Westall Road runs north to south through Westall. There is a large bridge over the railway line. Several bus routes pass through the suburb and drop passengers off at the shops near the Westall railway station.

Bus routes also run through the area including:
- 704 - Oakleigh Station - Westall Station via Clayton. From 17 May 2020
- 705 - Mordialloc - Springvale via Braeside, Clayton South
- 821 - Southland - Clayton via Heatherton
- 824 - Moorabbin - Keysborough via Clayton, Westall

==Schools==
- Clayton South Primary School
- St Andrew's Primary School
- Westall Primary School (Recently Upgraded)
- Westall Secondary College (In 2016 it was a VCE Top Performer in Further Maths)
- Heatherton Christian College (Clarinda)

==Industry==

Substantial industrial facilities are located within the Clayton South Area, including the Clayton Business Park, McCormick Foods Australia, Goodman Fielder and Viridian Glass.

==Sports and Recreation==

Various sports and recreation facilities are available:
- Badminton, snooker, pool and table tennis facilities are available to the public at Pro Fit Badminton located at 86-102 Whiteside Rd.
- Golfers play at the course of the Spring Valley Golf Club on Heatherton Road.
- The Westall Social Tennis Club offers courts for use.
- The largest pistol shooting club in Victoria, the Oakleigh Pistol Club, is located in the Deals Road Reserve west of the Spring Valley Golf Club, in between the neighbouring Oakleigh Go-Kart Motor Track and the Oakleigh Motorcycle Club.
- Other major features of the area also include Namatjira Park, The Grange Reserve, Heatherton Park and Keeley Park.
- Nearby is the Clayton Bowls Club
- The djerring trail runs adjacent to the railway line and is a popular walking and bike trail
- The Kingston City FC is based out of the Grange Reserve

==Community Facilities==

A Westall Community Hub, completed 2018, is now offering services to the community.
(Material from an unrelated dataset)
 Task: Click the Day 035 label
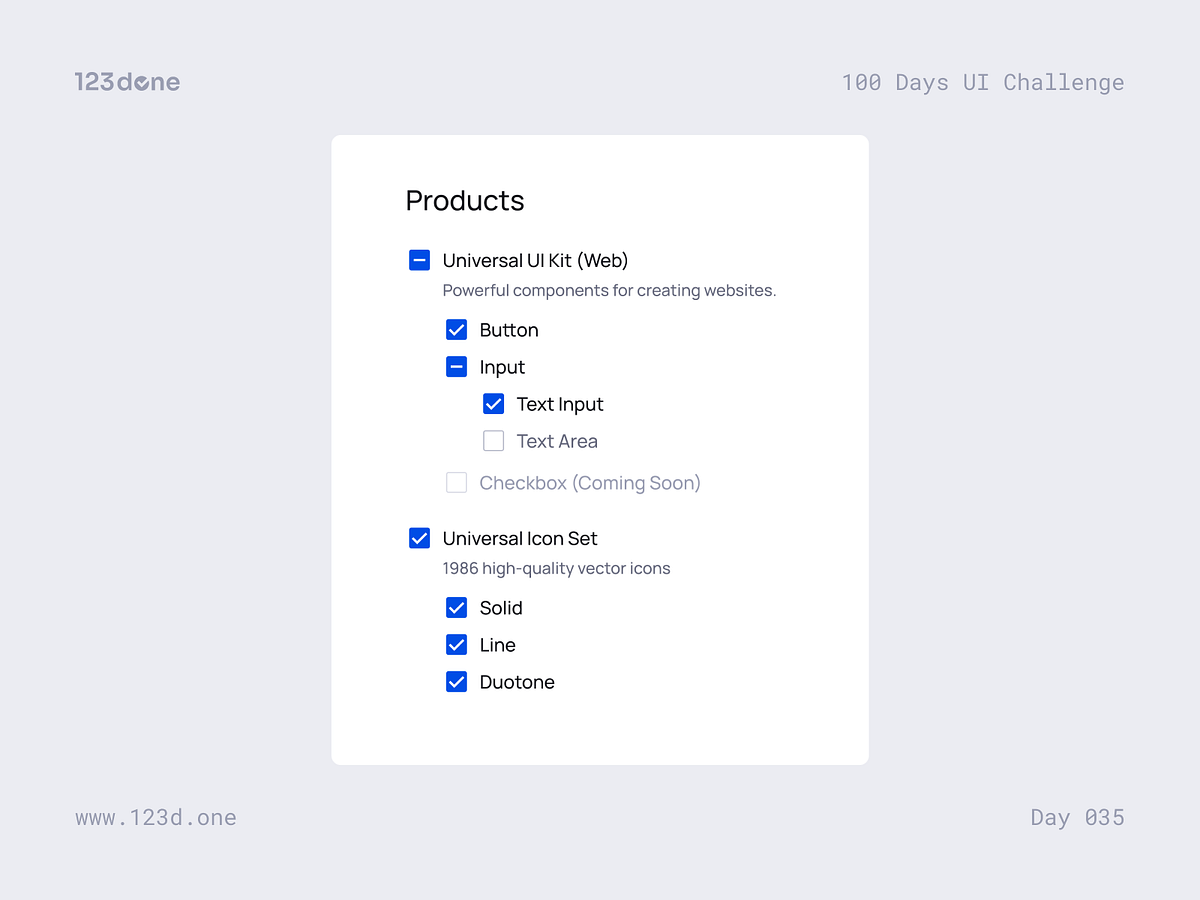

The facility is co-located on the Westall Primary School and Westall Secondary College site, and provides a range of services such as:
- A public library branch which has a contemporary e-focus
- Four early childhood education and care rooms (total 99 licensed places) facilitating flexible service provision
- Three maternal and child health rooms
- A number of multi-use consulting rooms
- Community / group rooms
- Offices; and waiting / reception areas

A privately run retirement village, Lexington Gardens, is located on Westall Road. It occupies the site of the former Springvale Migrant Enterprise Hostel which provided accommodation and comprehensive settlement services to more than 30,000 migrants and refugees from all over the world between 1970–1992.

== Rosebank commercial area ==
There are several shops on Rosebank Avenue, including a post office, news-agency, bakery, milk-bar, bottle shop, laundromat, bakery, and various fast food outlets (bakery, fish and chips, pizza, indian resaurant, etc).

== See also ==
- City of Moorabbin – Parts of Clayton South were previously within this former local government area.
- City of Oakleigh – Parts of Clayton South were previously within this former local government area.